Real Property Case Summary Updates

April 2020

image of Monty McIntyre
Monty McIntyre

By Monty McIntyre

California Case Summaries™ (https://cacasesummaries.com)

Monty A. McIntyre, Esq. is the publisher of California Case Summaries™ which provides short summaries, organized by legal topic, of every new published civil and family law case helping California lawyers easily keep up with the new case law in their practice areas. Monthly, quarterly and annual single-user and discounted multi-user subscriptions are available. Monty hasbeen a California civil trial lawyer since 1980, a member of ABOTA since 1995, and currently works as a full-time mediator, arbitrator and referee with ADR Services, Inc. (ADR) in ADR’s offices in San Diego, Irvine, and Los Angeles.  

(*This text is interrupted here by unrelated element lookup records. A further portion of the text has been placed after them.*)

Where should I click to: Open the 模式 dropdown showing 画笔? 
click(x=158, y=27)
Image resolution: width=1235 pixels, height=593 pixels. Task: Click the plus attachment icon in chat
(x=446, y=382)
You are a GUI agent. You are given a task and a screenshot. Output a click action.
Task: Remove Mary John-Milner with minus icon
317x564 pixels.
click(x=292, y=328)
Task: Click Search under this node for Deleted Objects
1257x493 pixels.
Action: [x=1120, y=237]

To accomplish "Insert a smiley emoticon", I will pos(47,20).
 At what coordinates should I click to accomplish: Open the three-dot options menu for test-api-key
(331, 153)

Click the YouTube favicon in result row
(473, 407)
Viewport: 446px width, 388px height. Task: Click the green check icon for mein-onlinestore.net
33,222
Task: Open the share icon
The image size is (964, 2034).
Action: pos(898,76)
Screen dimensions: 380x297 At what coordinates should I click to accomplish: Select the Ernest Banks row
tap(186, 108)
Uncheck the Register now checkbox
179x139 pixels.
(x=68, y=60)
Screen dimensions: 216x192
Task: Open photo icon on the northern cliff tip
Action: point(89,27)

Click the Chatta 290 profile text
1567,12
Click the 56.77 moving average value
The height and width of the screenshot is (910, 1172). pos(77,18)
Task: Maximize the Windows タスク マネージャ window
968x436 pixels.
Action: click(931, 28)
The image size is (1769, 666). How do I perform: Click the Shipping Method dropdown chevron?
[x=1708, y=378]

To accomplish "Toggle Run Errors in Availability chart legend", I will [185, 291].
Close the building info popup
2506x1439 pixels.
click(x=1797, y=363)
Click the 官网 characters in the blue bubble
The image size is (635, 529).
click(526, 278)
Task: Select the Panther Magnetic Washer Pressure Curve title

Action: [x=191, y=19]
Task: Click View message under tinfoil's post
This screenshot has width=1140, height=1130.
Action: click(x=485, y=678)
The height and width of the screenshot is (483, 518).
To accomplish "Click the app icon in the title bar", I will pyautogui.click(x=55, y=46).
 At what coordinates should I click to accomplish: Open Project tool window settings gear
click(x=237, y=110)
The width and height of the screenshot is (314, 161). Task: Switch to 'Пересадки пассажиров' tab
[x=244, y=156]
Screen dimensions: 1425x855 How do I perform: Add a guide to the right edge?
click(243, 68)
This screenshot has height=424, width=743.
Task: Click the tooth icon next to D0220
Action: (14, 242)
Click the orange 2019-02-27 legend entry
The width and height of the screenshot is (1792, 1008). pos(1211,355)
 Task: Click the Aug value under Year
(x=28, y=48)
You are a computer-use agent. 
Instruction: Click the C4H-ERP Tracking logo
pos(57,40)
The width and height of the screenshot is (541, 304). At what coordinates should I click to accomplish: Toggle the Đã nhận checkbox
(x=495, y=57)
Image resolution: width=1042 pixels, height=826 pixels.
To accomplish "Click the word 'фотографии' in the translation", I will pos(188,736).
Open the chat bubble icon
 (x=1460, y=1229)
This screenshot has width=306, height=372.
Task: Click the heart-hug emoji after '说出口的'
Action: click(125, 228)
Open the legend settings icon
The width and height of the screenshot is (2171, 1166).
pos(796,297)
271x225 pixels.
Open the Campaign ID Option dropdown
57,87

CALIFORNIA COURTS OF APPEAL

Appeals

County of Humboldt v. App. Div. (2020) _ Cal.App.5th _ , 2020 WL 1164262: The Court of Appeal granted a writ petition directing respondent to vacate its earlier order dismissing petitioner’s appeal and to issue a new order transferring the case to the Court of Appeal for further proceedings. In an enforcement action, petitioner issued a penalty of $88,800 against real party in interest Alejandro Quezada for conditions on his property deemed to be public nuisances in violation of a county ordinance. Quezada filed a de novo appeal to the superior court, which reduced the penalty from $88,800 to $59,200. Petitioner then appealed to the superior court appellate department which dismissed the appeal. The Court of Appeal ruled that, in an unlimited civil action, a final judgment or order from a de novo appeal to the superior court under Government Code section 53069.4 is reviewable on appeal to an intermediate appellate court. (C.A. 1st, March 10, 2020.)

Attorney Fees

Canyon Crest Conservancy v. County of L.A. (2020) _ Cal.App.5th _ , 2020 WL 1182566: The Court of Appeal affirmed the trial court’s order denying petitioner’s motion for attorney fees[1] under Code of Civil Procedure section 1021.5. Petitioner filed an action claiming respondents violated CEQA in approving Stephen Kuhn’s (Kuhn) requests for a conditional use permit and an oak tree permit that would allow him to build a single-family residence on his undeveloped property in Los Angeles County, located on a steep hillside, where the construction would require the removal of a protected coastal oak tree. After the trial court granted petitioner’s motion for an administrative stay of the permit approvals, in order to preserve the status quo pending an adjudication on the merits of its claims, Kuhn (appearing in propria persona) requested that the county vacate the permit approvals because he could not afford to continue the litigation, the county complied, and petitioner dismissed the case. The Court of Appeal concluded the trial court properly ruled that  petitioner had failed to satisfy any of the statutory requirements for fees under section 1021.5. (C.A. 2nd, filed February 19, 2020, published March 12, 2020.)

Real Property

Matson v. S.B.S. Trust Deed Network (2020) _ Cal.App.5th _ , 2020 WL 1060245: The Court of Appeal affirmed the trial court’s order granting defendants’ motion for summary judgment in an action for rescission of a nonjudicial foreclosure sale based upon unilateral mistake of fact and payment of an unconscionable price. Plaintiffs purchased a deed of trust for $502,000 at a foreclosure auction, believing the trust deed was in first position on the property. Plaintiffs later learned that the lien was actually in second position with a much lower fair market value. The trial court properly found no basis for rescission because plaintiffs could not show irregularity, unfairness or fraud in the nonjudicial foreclosure notice or sale process. Plaintiffs made a mistake in failing to adequately investigate before engaging in the foreclosure sale, which was known to be a risky enterprise; while plaintiffs had a property report that contained information on all the deeds of trust on the property they did not fully read it; and plaintiffs took the risk of engaging in a sale without fully investigating the terms of the sale or failing to take the time to understand them. (C.A. 4th, March 5, 2020.)